Selected text =
+++
Walking From Shinjuku to Shibuya
Tokyo is vast beyond explanation. As the most populated metropolitan area in the world, wrapping your head around what to even consider doing in Tokyo can be an exercise in (the best kind of) frustration, as you will never be at a loss of things to do.
As such, this guide offers a general outline for exploring three of Tokyo's most popular neighborhoods (Shinjuku, Harajuku, and Shibuya), along with the less touristy but beautiful Naka-Meguro neighborood. All achievable by foot in a single day. So, let's go!
Shinjuku
Depending upon where you are staying in Tokyo, Shinjuku may be one of the easiest destinations for you to reach. A major transit hub, complete with a cozy bar scene (Golden Gai and Piss Alley, anyone?), Shinjuku is a good, though touristy, base destination.
Hanazono Shrine
While in Shinjuku, start off your day by visiting the Hanazono Shrine. Small and compact, the shrine is tucked across the street from Golden Gai among restaurants and a bike share. While not necessarily famous, the shrine is still beautifully tranquil and feels miles removed from the rest of Tokyo, even though it's only 100 feet away from the street.
On Sundays, the shrine also hosts a market in the morning selling various knick knacks.
Wait, hold up. Did we forget breakfast? If you can't function without food in your system, be sure to start the day with either rice porridge, traditional Japanese fried fish, or the reliable 7-11's on every corner to pick up some rice balls.
Tokyo Metropolitan Government Building
If you're a photo opp hunter, make a quick stop over at the Tokyo Metropolitan Government Building, whose exterior looks straight out of Gotham City and whose interior boasts incredible views of Tokyo on their free observation deck. Be sure to check their hours here.
Meiji Jingu Shrine
After you've had your earlier fill of a small local shrine, make your way over to the Meiji Jingu shrine, one of the largest and most popular shrines in all of Japan. A little over a twenty minute walk south from Shinjuku, and technically in Shibuya, Meiji Jingu feels as removed from Tokyo as Central Park does from Manhattan.
+++
Information shown =
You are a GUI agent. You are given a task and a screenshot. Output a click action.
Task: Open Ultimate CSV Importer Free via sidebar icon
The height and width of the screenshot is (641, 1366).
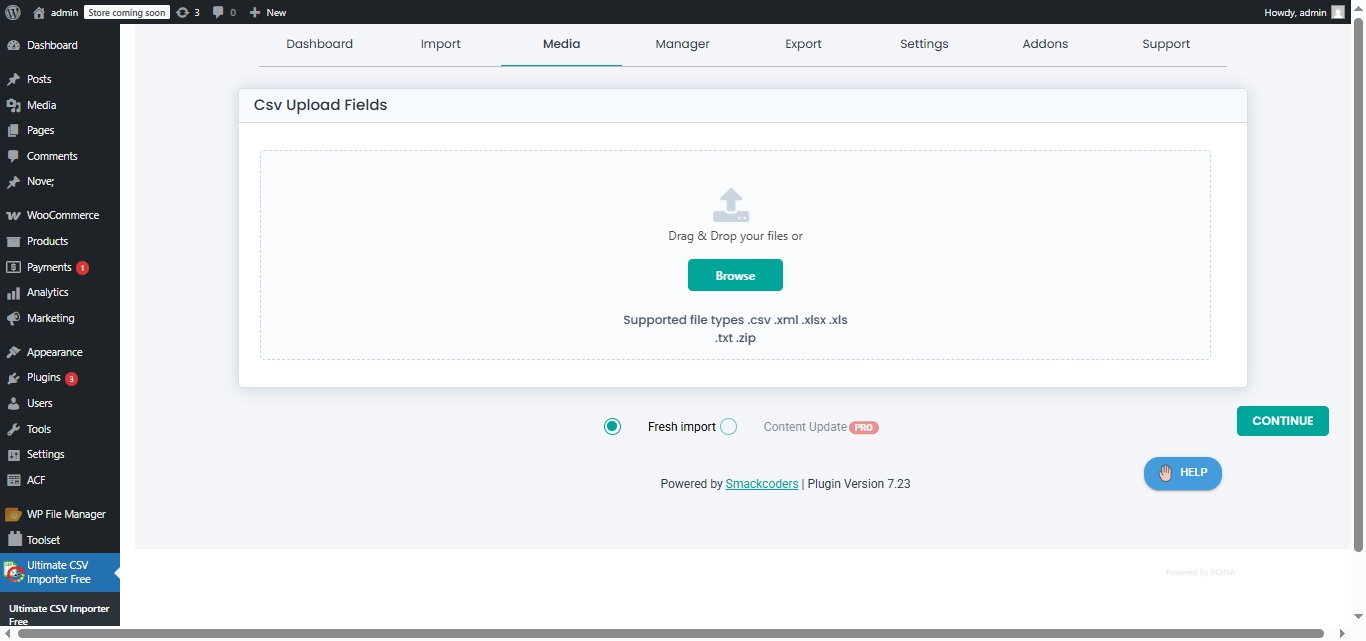coord(16,572)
+++
Set of tasks =
- a) In the walking guide, replace "breakfast" with "lunch" and write out everything from "On Sundays, the" down to "some rice balls.".
- b) Answer these from the Shinjuku-to-Shibuya walking guide:
(i) On which day does Hanazono Shrine host a market?
(ii) What is Hanazono Shrine across the street from?
(iii) What comparison does the guide use for how removed Meiji Jingu feels from Tokyo?
- c) Continue the Shinjuku-to-Shibuya walking guide from the sentence comparing Meiji Jingu to Central Park.

Set of answers =
- a)
On Sundays, the shrine also hosts a market in the morning selling various knick knacks.
Wait, hold up. Did we forget lunch? If you can't function without food in your system, be sure to start the day with either rice porridge, traditional Japanese fried fish, or the reliable 7-11's on every corner to pick up some rice balls.

- b)
(i) Sunday, in the morning.
(ii) Golden Gai.
(iii) It feels as removed from Tokyo as Central Park does from Manhattan.

- c)
Square in the middle of the city, Meiji Jingu sprawls over 170 acres of evergreen forest. There are 365 species of trees donated by Japanese all over the country, starting from 1916. 🌲 It's believed that deities come down to earth from the tops of trees, so these shrine forests pay them respect. In the center of the forest, the shrine itself stands beautifully and humbly.
The shrine is dedicated to the former Japanese Emperor Meiji and his wife Empress Shoken, who oversaw the Meiji Restoration in which Japan modernized itself in the late 1800s. Today, it is the most popular shrine in Tokyo despite it only being a little over a hundred years old.
Beside the temple complex, the imperial gardens (which cost a fee to enter) are beautiful and feature carpets of blooming irises in June. Also just outside of the temple grounds are stacks of sake barrels, which demonstrate donations from every sake brewery in Japan. Alongside the sake barrels are donated wine barrels from around the world as diplomatic gifts.
Harajuku
If you're feeling too relaxed after Meiji Jingu and want to have an immediate sensory overload, exit the park and cross the street to the Harajuku neighborhood.
First stop, check out the adorable Neko Cafe Mocha. A cat cafe overlooking Meiji Jingu, Neko Cafe Mocha is home to many of the most pampered and happy cats you'll ever meet. The cafe offers basic drinks, and charges by the hour for you to recline overlooking the park with your new best feline friend. Not to mention the cat ears you were able to wear, which I was too lame to put on (according to Jen).
Need a quick lunch break? Stop by Uoshin Shibuya, an izakaya (Japanese gastropub) that serves all kinds of seafood, from beautiful sashimi platters to fish bones and hairy crab.
Shopping on Takeshita Street - Oh God, the Shopping
Up until now, Tokyo may have seemed fairly uncrowded for the most populated metropolitan area in the world. Well, a walk down Takeshita Street will change your view.
A fully pedestrianized street, Takeshita is thronged — totally thronged — with people, and for good reason. The street is completely lined with independent boutiques, restaurants, cafes, and chain stores. Literally everything you could want to buy, from shoes with giant pom poms, cat-themed clothing to your heart's content, to a shirt saying "Dear Stalker," is there for the taking.
Jen's favorite stops were at Daiso (where you'll find the cutest trinkets your heart did ever set eyes on, all for 100 Yen; get your souvenirs here), and literally all of the cute little boutiques (she scored these cat overalls). And if you ever get hungry, there's a ton of places to get Japanese crepes.
It's overwhelming, but truly an experience.
Shibuya
Along with Shinjuku, Shibuya is a major transit hub that is also known for its fashion and night life (karaoke, anyone?!). However, during the day, Shibuya is best known for one thing ...
Shibuya Crossing
The Shibuya Crossing, known as one of the busiest crossings in the world, is a massive scramble crossing. Somehow, in some way, the crossing is actually fun to cross (although it is probably less fun for the locals having to deal with all the obnoxious tourists standing the in the middle of the crossing taking photos - aka us).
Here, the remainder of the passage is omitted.